We had a cool and wet spring this year. It was lovely. Typically in Texas, where I hang my hat, spring is more like a pre-summer: lows in the 90’s mixed with a few wet cold fronts that give us a short reprieve. This year, it was more “normal.”
A lovely spring is apparently steroidal to Swiss chard. My dad’s garden is overflowing and overflowing… and overflowing some more. Which is great! But what do you do with deep green and red-veined oceans of chard?
You eat it! All the time. Luckily, once sautéed chard reduces quite a bit in volume so you want a lot of it. This recipe is a really quick throw-together, especially if your chard is washed, veined and ready to go. If you really don’t feel like stemming your chard, just cut off the tough bits at the end and leave the ribbing in. You will need to cook it about 10 minutes longer.
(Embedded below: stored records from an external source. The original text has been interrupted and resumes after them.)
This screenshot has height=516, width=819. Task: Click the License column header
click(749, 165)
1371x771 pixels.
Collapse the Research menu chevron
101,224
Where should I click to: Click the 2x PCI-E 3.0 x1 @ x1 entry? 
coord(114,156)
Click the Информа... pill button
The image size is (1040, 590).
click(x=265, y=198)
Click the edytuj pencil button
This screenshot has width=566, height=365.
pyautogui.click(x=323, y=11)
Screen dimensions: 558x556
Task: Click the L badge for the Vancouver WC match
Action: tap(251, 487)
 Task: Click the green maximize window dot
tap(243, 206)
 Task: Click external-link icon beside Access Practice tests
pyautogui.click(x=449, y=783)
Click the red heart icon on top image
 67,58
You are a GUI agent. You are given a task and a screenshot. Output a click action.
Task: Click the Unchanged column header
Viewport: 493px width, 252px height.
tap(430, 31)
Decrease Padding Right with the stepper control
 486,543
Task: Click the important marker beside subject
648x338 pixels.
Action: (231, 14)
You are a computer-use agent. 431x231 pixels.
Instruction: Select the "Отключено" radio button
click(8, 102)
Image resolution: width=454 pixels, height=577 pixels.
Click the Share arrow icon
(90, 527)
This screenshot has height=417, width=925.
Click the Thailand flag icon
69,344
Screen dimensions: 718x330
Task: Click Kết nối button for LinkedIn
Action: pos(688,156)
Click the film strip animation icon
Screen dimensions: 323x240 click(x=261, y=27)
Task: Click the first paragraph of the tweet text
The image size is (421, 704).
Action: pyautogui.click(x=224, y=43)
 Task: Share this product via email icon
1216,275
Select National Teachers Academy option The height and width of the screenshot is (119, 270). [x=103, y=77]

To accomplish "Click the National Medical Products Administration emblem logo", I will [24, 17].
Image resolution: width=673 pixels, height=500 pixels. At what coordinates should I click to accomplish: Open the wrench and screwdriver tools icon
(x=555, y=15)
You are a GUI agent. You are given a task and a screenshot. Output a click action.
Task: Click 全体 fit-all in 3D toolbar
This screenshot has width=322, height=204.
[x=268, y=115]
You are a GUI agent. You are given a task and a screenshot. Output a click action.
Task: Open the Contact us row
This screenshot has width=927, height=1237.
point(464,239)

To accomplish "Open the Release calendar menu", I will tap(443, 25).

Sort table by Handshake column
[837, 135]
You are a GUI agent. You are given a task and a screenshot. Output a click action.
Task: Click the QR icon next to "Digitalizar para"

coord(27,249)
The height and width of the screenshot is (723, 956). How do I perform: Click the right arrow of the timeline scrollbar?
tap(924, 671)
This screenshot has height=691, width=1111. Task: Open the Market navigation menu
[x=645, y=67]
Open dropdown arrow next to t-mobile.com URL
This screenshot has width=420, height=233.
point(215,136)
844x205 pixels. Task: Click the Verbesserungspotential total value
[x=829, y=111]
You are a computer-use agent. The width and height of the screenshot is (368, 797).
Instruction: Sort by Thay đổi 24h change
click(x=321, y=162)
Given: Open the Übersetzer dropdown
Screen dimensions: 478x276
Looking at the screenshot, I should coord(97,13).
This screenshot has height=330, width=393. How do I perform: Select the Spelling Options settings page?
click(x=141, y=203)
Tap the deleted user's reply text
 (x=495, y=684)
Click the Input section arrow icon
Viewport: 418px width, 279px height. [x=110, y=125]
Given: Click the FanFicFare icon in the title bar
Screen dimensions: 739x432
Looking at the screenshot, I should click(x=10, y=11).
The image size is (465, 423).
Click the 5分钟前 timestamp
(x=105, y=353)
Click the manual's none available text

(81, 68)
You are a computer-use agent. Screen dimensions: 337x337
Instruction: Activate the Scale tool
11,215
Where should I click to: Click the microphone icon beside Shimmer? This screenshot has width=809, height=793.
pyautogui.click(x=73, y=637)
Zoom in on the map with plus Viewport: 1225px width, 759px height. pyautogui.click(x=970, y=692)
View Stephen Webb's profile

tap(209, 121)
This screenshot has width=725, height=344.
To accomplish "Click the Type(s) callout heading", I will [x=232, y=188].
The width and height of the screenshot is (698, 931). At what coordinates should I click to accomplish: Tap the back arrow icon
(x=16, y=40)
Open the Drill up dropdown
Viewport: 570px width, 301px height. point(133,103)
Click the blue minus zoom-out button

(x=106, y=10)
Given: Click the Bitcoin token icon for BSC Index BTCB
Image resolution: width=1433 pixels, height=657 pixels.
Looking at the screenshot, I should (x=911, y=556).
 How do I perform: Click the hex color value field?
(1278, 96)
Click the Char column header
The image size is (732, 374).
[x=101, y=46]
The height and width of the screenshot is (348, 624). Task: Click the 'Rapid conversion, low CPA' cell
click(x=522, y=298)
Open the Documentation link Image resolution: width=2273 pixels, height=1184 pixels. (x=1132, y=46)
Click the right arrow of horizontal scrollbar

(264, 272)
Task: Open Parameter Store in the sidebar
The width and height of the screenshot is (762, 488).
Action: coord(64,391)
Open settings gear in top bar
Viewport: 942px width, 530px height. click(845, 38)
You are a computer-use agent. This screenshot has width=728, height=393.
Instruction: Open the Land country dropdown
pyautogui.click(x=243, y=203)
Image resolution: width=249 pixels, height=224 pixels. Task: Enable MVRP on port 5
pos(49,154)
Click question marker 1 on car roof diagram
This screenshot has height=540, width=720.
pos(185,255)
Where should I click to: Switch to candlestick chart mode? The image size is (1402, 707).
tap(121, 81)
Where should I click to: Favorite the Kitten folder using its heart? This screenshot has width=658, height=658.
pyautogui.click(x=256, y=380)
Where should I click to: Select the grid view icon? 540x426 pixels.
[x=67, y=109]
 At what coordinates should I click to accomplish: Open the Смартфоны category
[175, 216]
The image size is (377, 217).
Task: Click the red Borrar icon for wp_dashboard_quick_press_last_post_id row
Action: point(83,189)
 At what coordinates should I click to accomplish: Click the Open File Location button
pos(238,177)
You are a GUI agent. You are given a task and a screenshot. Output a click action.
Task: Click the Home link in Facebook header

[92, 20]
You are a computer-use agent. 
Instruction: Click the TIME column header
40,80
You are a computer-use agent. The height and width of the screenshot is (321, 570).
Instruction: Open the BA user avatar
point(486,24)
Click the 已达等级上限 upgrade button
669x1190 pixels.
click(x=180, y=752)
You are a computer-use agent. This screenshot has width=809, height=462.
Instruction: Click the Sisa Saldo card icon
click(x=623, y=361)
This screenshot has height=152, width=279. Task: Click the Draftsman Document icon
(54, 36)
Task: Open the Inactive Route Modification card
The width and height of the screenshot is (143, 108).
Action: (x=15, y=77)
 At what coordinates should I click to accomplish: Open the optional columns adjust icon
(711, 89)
You can use any combination of sausage and beans. Italian sausage and white beans would be good as well. I decided to go with smokey flavors and run with it, using smoked sausage and kicking it up a notch with smoked paprika. Smoked paprika is actually one of my favorite secret weapons in the spice cabinet. If you make sure to buy a sweet smoked paprika (instead of hot smoked, that will be very spicy), you can sprinkle away and add a really warm, but not spicy, flavor to any dish. It’s also useful if you’ve run out of cumin. The flavor profile is completely different, but the desired effect is the same.
- 1 tbsp olive oil or other fat
- 1 tbsp smoked paprika
- 1/2 onion chopped
- 2 cloves garlic minced
- 1/2 pound smoked sausage, about 4-5 links sliced
- 1 can red kidney beans
- 1 gallon ziplock, or large store-bought ba fresh chard ribs cut out and roughly chopped
- grated parmesan for garnish
In a large skillet over medium-high heat, add the oil, onions, and smoked paprika and cook until the onions are translucent about 3-4 minutes. Add the garlic and cook another minute or two. Then, add the sliced sausage and cook until they are warmed through and starting to brown, about 7 minutes.
Add the beans and stir to combine. Add half the chard with 1 T of water and cover. Keep covered until the chard has wilted and reduced in volume. Repeat with the remaining chard. You may have to do this in 2-3 batches.
Once all the chard has wilted, toss to combine and serve hot. Sprinkle with grated parmesan.
Non-venison substitution: Use any sausage!
Vegetarian substitution: Omit the meat. Beans and chard are great on their own!